Rather than writing a Markdown file and putting it in a lesson’s root directory, can someone provide the same information by annotating the course with hypothes.is? (The answer is “yes”, so I guess the question should be, will they?)
Can we provide multiple levels of aggregation? A course consists of lectures, which in turn consist of topics and exercises; rather than allowing only one record for aggregation purposes that spans the entire thing, can we allow multiple record per site to identify smaller units of remixing? (Again, the answer is “yes”, so the question is really, “If we do this, will people use it?”)
Rather than creating an explicit course-module-lesson-topic hierarchy, can we allow authors to put time estimates on the things they provide for aggregation, and/or allow re-users to tell us how long it actually took? We asked for the latter information with Carpentry lessons, but very few people provided it; would hypothes.is annotation on the resource itself get more response?
Rather than waiting for people to register their own lessons, we could easily provide a “please register this” workflow:
1. Jeanne stumbles across a lesson or exercise she finds interesting.
2. She clicks the bookmarklet in her browser to check if there’s a record of it.
3. If there is, she’s given the option of viewing metadata and reviews.
4. If there isn’t, but someone before her has expressed an interest, we add one to the “wanna have” count in our database.
5. If there isn’t any record in our database, we scrape the site to get contact info for the lesson’s author, Vlad. We then send Vlad a single message saying, “Hey, someone’s interested in your lesson.”
6. Vlad will probably ignore the message, but if he responds by creating a record for his lesson, we stash that so that future inquiries will resolve, and notify Jeanne that the record is now available. This workflow serves the triple purpose of attracting more authors, not spamming them, and ensuring that the record for a lesson comes from someone identified in the lesson’s content (i.e., probably not a disgruntled former student).

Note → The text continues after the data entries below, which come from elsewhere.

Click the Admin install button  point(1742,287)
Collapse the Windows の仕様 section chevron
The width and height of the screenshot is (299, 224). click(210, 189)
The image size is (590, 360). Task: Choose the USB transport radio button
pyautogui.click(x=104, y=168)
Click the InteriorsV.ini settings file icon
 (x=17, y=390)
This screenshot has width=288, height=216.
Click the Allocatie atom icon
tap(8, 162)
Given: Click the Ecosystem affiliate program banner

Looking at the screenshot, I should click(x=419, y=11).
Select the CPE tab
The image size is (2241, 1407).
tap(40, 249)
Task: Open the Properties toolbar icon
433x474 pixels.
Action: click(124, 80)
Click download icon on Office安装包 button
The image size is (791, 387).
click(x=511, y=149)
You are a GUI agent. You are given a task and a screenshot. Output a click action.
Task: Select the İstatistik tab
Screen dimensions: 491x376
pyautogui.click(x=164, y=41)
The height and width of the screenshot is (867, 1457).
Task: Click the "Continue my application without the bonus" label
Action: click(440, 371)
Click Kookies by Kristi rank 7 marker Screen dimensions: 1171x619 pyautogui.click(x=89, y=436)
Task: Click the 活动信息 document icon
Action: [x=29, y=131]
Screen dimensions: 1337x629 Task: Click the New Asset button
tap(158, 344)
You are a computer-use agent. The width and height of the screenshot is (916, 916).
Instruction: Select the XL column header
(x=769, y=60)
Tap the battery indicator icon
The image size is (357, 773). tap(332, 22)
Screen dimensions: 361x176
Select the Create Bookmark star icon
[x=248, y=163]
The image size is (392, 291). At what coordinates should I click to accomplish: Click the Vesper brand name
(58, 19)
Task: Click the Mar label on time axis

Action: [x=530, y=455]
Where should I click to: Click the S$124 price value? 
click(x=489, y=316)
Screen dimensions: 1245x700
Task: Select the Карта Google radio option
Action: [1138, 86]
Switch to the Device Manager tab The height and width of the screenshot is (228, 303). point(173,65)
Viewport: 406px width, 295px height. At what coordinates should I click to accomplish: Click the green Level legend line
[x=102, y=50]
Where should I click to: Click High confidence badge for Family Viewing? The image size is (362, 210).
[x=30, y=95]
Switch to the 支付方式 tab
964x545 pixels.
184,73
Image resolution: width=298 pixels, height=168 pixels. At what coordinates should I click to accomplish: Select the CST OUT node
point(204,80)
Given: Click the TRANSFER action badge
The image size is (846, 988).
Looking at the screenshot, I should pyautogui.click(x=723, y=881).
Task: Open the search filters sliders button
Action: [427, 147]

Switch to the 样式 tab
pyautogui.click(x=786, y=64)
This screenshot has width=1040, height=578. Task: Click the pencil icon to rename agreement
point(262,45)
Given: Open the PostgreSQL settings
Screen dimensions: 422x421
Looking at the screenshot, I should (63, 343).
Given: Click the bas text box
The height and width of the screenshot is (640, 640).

Third, I had a good conversation with Carl Boettiger, who has written a lesson.md file for one of the modules in his “Data Science and Global Change Ecology” course at Berkeley. (Thanks, Carl.) Here are the key changes he made:

Introduced a level-2 heading “Overview” for the front matter.
Added a “Context” section that explains why the module was developed and how it is usually delivered.
Added a “Timeframe” section that describes how long the module takes to deliver.
Added a “Background Reading” section with links to related material.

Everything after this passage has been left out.